Arrow IPC vs Feather


What is the difference between Arrow IPC and Feather?

The official Arrow documentation has this to say about Feather:

Version 2 (V2), the default version, which is exactly represented as the Arrow IPC file format on disk. V2 files support storing all Arrow data types as well as compression with LZ4 or ZSTD. V2 was first made available in Apache Arrow 0.17.0.

While vaex, which is an alternative to pandas, has two different functions, one for Arrow IPC and one for Feather. polars, another pandas alternative, indicate that Arrow IPC and Feather are the same.


Solution

  • TL;DR There is no difference between the Arrow IPC file format and Feather V2.

    There's some confusion because of the two versions of Feather, and because of the Arrow IPC file format vs the Arrow IPC stream format.

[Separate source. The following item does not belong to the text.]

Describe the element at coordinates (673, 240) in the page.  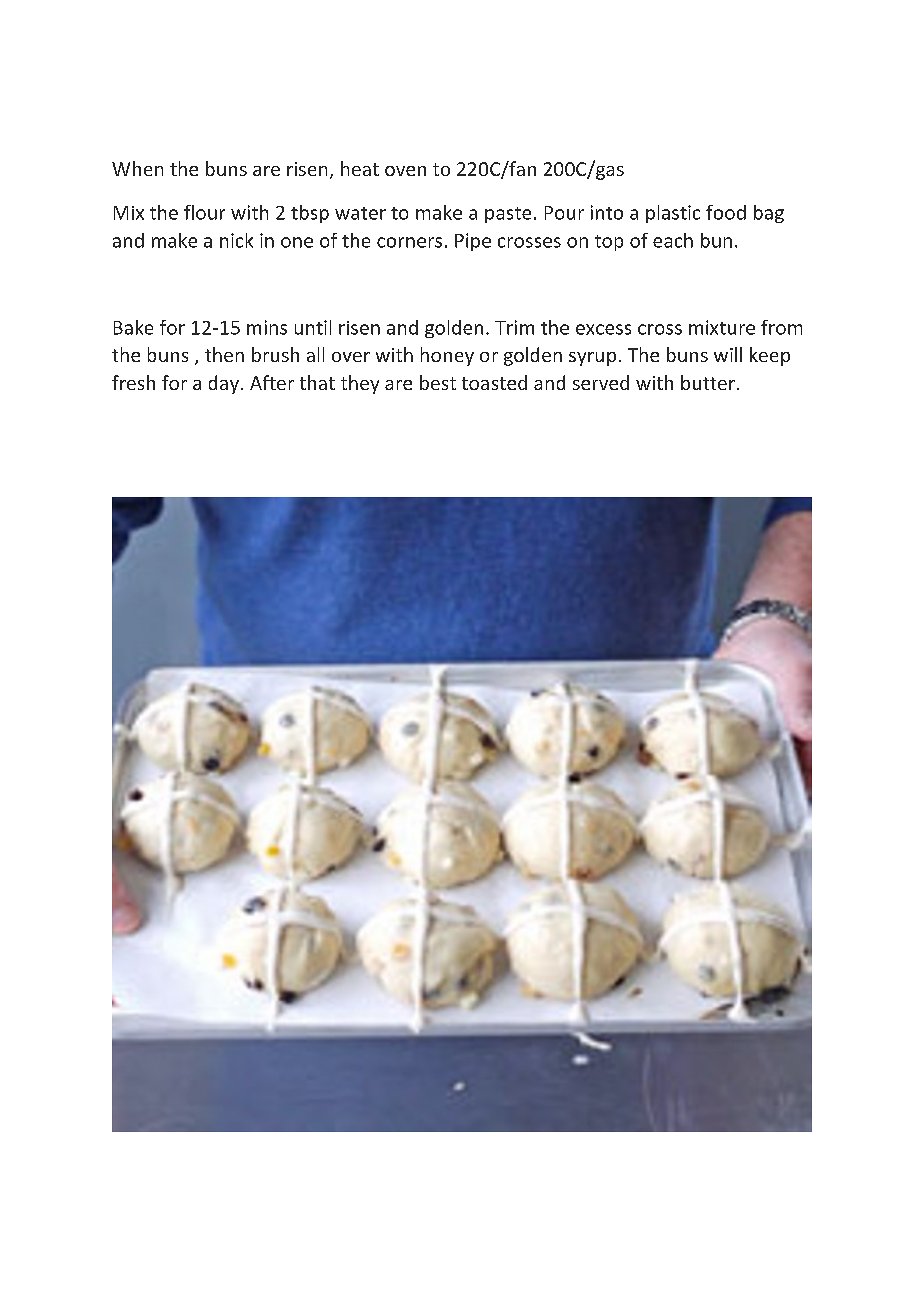
I see `each` at that location.
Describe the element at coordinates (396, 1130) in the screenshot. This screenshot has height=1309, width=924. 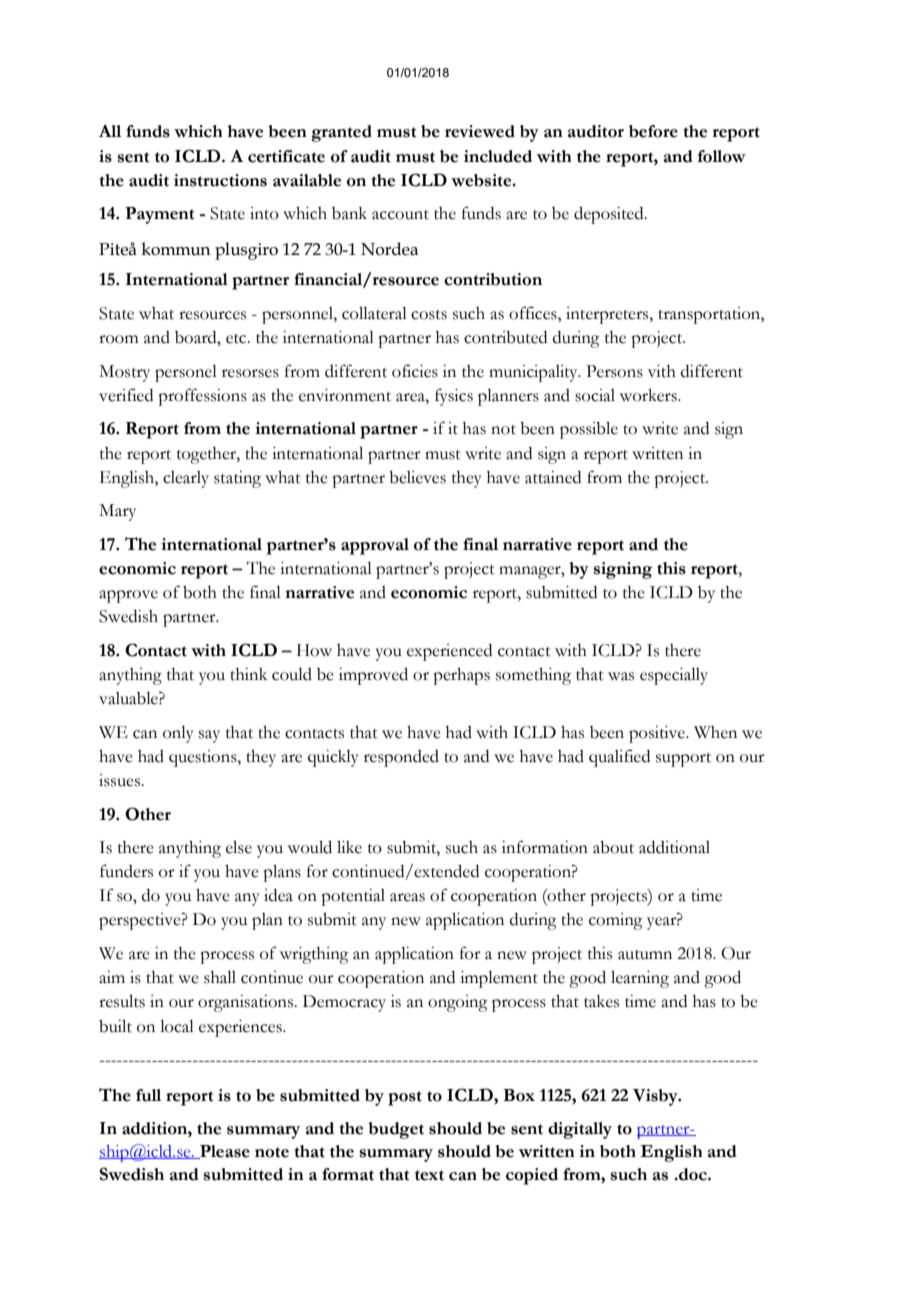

    For the two versions of Feather, see the FAQ entry:

    What about the “Feather” file format?

    The Feather v1 format was a simplified custom container for writing a subset of the Arrow format to disk prior to the development of the Arrow IPC file format. “Feather version 2” is now exactly the Arrow IPC file format and we have retained the “Feather” name and APIs for backwards compatibility.

    So IPC == Feather(V2). Some places refer to Feather mean Feather(V1) which is different from the IPC file format. However, that doesn't seem to be the issue here: Polars and Vaex appear to use Feather to mean Feather(V2) (though Vaex slightly misleadingly says "Feather is exactly represented as the Arrow IPC file format on disk, but also support compression").

    Vaex exposes both export_arrow and export_feather. This relates to another point of Arrow, as it defines both an IPC stream format and an IPC file format. They differ in that the file format has a magic string (for file identification) and a footer (to support random access reads) (documentation).

    export_feather always writes the IPC file format (==FeatherV2), while export_arrow lets you choose between the IPC file format and the IPC stream format. Looking at where export_feather was added I think the confusion might stem from the PyArrow APIs making it obvious how to enable compression with the Feather API methods (which are a user-friendly convenience) but not with the IPC file writer (which is what export_arrow uses). But ultimately, the format being written is the same.